EXPLORE THE MATERIAL:
#1 Name every school or university that the Jameela Siddiqi text below says she attended.
#2 Answer from the Jameela Siddiqi text below:
(a) In what year did her family move to Kampala?
(b) What award did she receive in 1998, and for which series?
(c) In what year did she become a freelance television producer and broadcaster?
#3 Write out the portion of the Jameela Siddiqi text below from "She was an undergraduate" up to and including "while a student.".

Jameela Siddiqi is a London-based British novelist and journalist. She is a broadcaster, linguist and specialist in Indian classical music and poetry. Siddiqi is the author of post-colonial fiction dealing with themes of expulsion, migration identity and exile. She is also known for her work in the devotional music of Hindus, Muslims and Sikhs.

== Early life ==
Siddiqi was born to Indian parents in Mombasa, Kenya with the family moving to Kampala, Uganda in 1957 where she attended the Aga Khan School. At Independence from Britain in 1962, her family became Ugandan citizens and in 1967 moved to Jinja where she completed her secondary schooling at the Muljibhai Madhvani Girls' School.

She was an undergraduate at Kampala's Makerere University, reading history and political science, when the military dictator Idi Amin expelled all Indians from the country in 1972. She arrived in Britain as a refugee, and completed her studies at the London School of Economics and Political Science.

She was president of London University's Student Union Council for Canterbury Hall (1973–74) and a cultural officer of the Asian Students' Society (1974–75). She worked part-time on a number of television drama productions while a student.

== Work ==
Siddiqi worked as a scriptwriter, foreign news editor and documentary producer for ITN's Foreign News Agency, United Press International Television News, which became APTN. She became a freelance television producer and broadcaster in 1986 with assignments for many US networks as well as British TV companies including ITN and Channel Four News. She was a radio presenter for several BBC Radio programs, and contributed to many radio broadcasts on BBC Radio 3, Radio 4 and World Service. She was presented with a Sony Gold Award in 1998 for her BBC Radio series "Songs of the Sufi Mystics". She interviewed the qawwali maestro Ustad Nusrat Fateh Ali Khan shortly before his death in 1997. She also worked as a documentary producer for Government, Corporate and UN international agencies.

She collaborated with various musicians and musicologists for commercial and educational audio-visual projects, including Antara, an interactive tool for the study of North Indian classical music, and Maia Interactive (France, 2002).

Between 1997 and 2001, Siddiqui wrote a number of articles, as well as profiles and interview of musicians, which were published in Sufi, an international quarterly issued by the Nimatullahi Sufi Order, London and New York. Between 2004 and 2006, she wrote a series of short stories for the same magazine. Several more short stories and articles were published in other magazines. She is a regular contributor and columnist for Confluence, a journal of the South Asian Diaspora, and for Songlines, a magazine of World Music. She has also two novels and a number of non-fiction books.

Siddiqui has produced albums and compilations of Indian classical as well as film and folk music and has written liner notes for the recordings of major artists including Nusrat Fateh Ali Khan, Vilayat Khan, Ravi Shankar, Bismillah Khan, Pandit Jasraj, Shiv Kumar Sharma, Lata Mangeshkar, and Asha Bhonsle.

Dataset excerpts
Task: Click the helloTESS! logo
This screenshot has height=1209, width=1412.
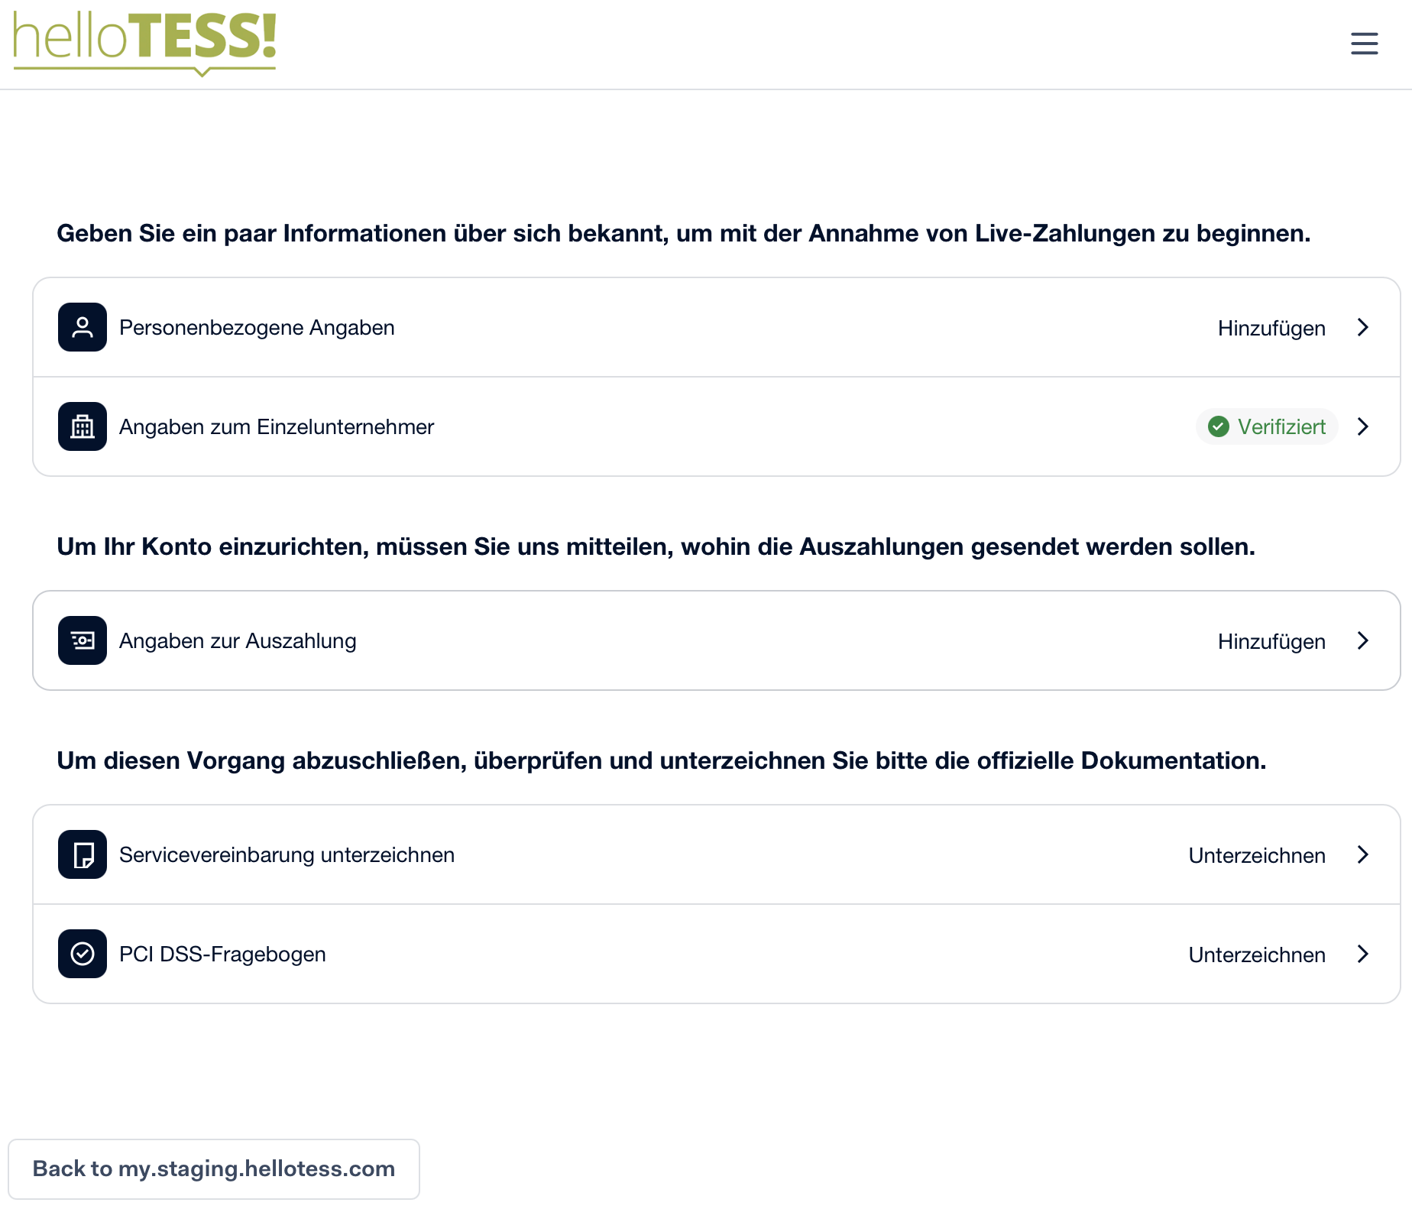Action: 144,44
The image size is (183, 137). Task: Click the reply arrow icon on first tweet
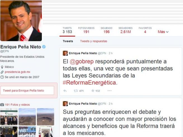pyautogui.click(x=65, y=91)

RESPONSES BY ITEM NUMBER:
#1
- Aga Khan School
- Muljibhai Madhvani Girls' School
- Makerere University
- London School of Economics and Political Science

#2
(a) 1957
(b) A Sony Gold Award, for her BBC Radio series "Songs of the Sufi Mystics"
(c) 1986

#3
She was an undergraduate at Kampala's Makerere University, reading history and political science, when the military dictator Idi Amin expelled all Indians from the country in 1972. She arrived in Britain as a refugee, and completed her studies at the London School of Economics and Political Science.

She was president of London University's Student Union Council for Canterbury Hall (1973–74) and a cultural officer of the Asian Students' Society (1974–75). She worked part-time on a number of television drama productions while a student.